O problema dos prêmios em stablecoins parece ter sido resolvido após duas senadoras importantes divulgarem um texto na semana passada, embora entidades do setor bancário tenham argumentado que isso “fica aquém”. Antes de o projeto de lei ser aprovado, o Comitê Bancário do Senado precisa avançar com sua versão e depois conciliá-la com a versão que o Comitê de Agricultura do Senado aprovou mais cedo no ano.
O projeto de lei do Comitê de Agricultura avançou sem nenhum apoio democrata, citando-se os interesses cripto do presidente Donald Trump como um grande obstáculo. Trump e sua esposa, Melania Trump, lançaram memecoins antes da posse, e sua família liderou o projeto de DeFi e stablecoin World Liberty Financial, que arrecadou US$ 1,4 bilhão, segundo uma reportagem da Bloomberg em janeiro.
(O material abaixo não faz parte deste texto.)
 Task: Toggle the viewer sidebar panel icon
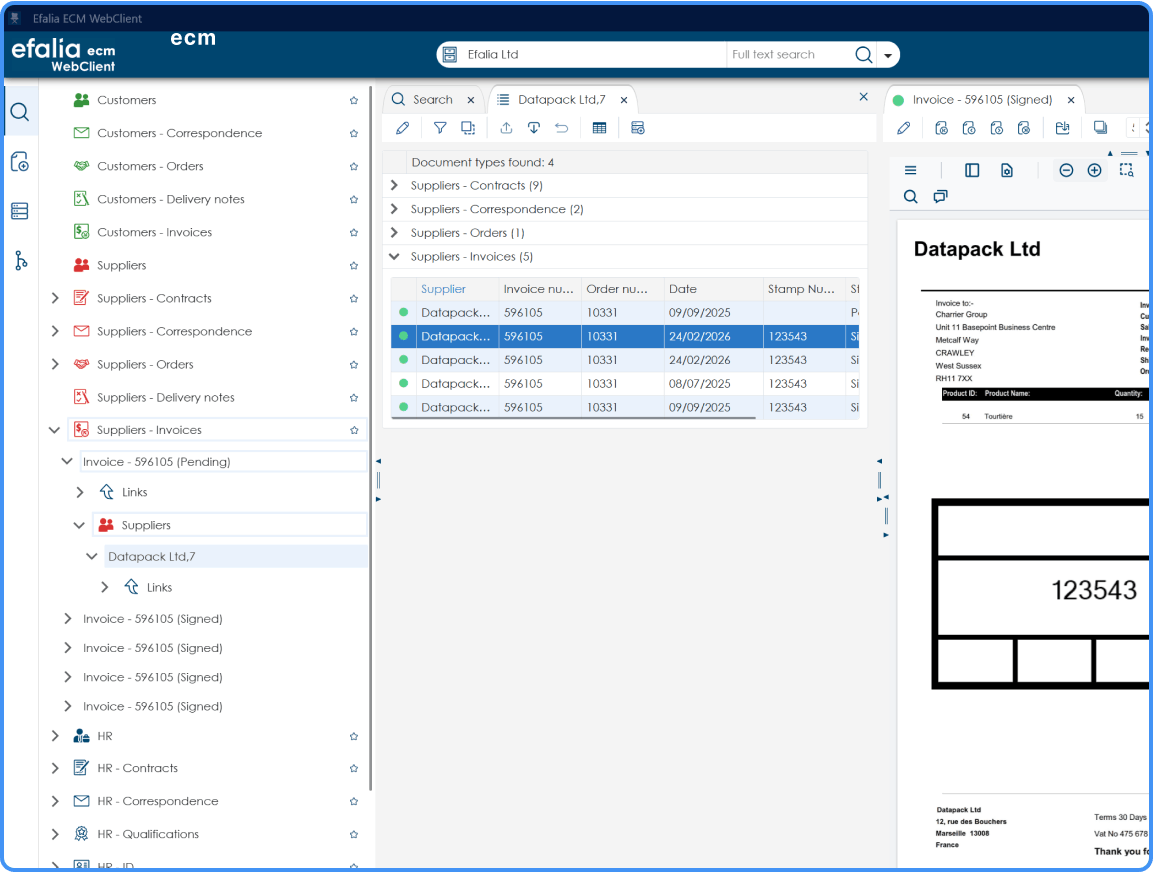pos(971,170)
Na época da markup do Comitê de Agricultura do Senado, os democratas propuseram emendas que impediriam o presidente, o vice-presidente, parlamentares e outros funcionários federais de realizarem certas transações financeiras envolvendo ativos digitais, mas essas emendas, no fim, não foram incluídas no projeto de lei.
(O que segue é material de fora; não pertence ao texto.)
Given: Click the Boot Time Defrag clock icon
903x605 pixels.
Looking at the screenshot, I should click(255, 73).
Após a conciliação, o Senado em sua totalidade votará o projeto, momento em que devem ser levantadas preocupações sobre conflitos de interesse. Na quarta-feira, a senadora democrata Kirsten Gillibrand, uma das negociadoras mais proeminentes do projeto, alertou que não haveria acordo sem uma cláusula de ética em vigor. Ela também observou uma pressão por um texto de proteção ao consumidor no projeto de lei, incluindo disposições sobre financiamento ilícito e verbas antiterrorismo.
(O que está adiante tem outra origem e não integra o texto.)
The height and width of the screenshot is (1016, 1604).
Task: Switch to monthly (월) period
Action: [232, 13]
Se um projeto for aprovado no Senado com 60 votos, ele segue para a Câmara para os próximos passos. A Câmara aprovou sua versão no ano passado com apoio bipartidário. A etapa final seria o projeto ser enviado ao gabinete de Trump para sua assinatura.
Os parlamentares enfrentam uma corrida contra o tempo à medida que o número de datas para votação diminui e as eleições de meio de mandato que se aproximam ganham destaque.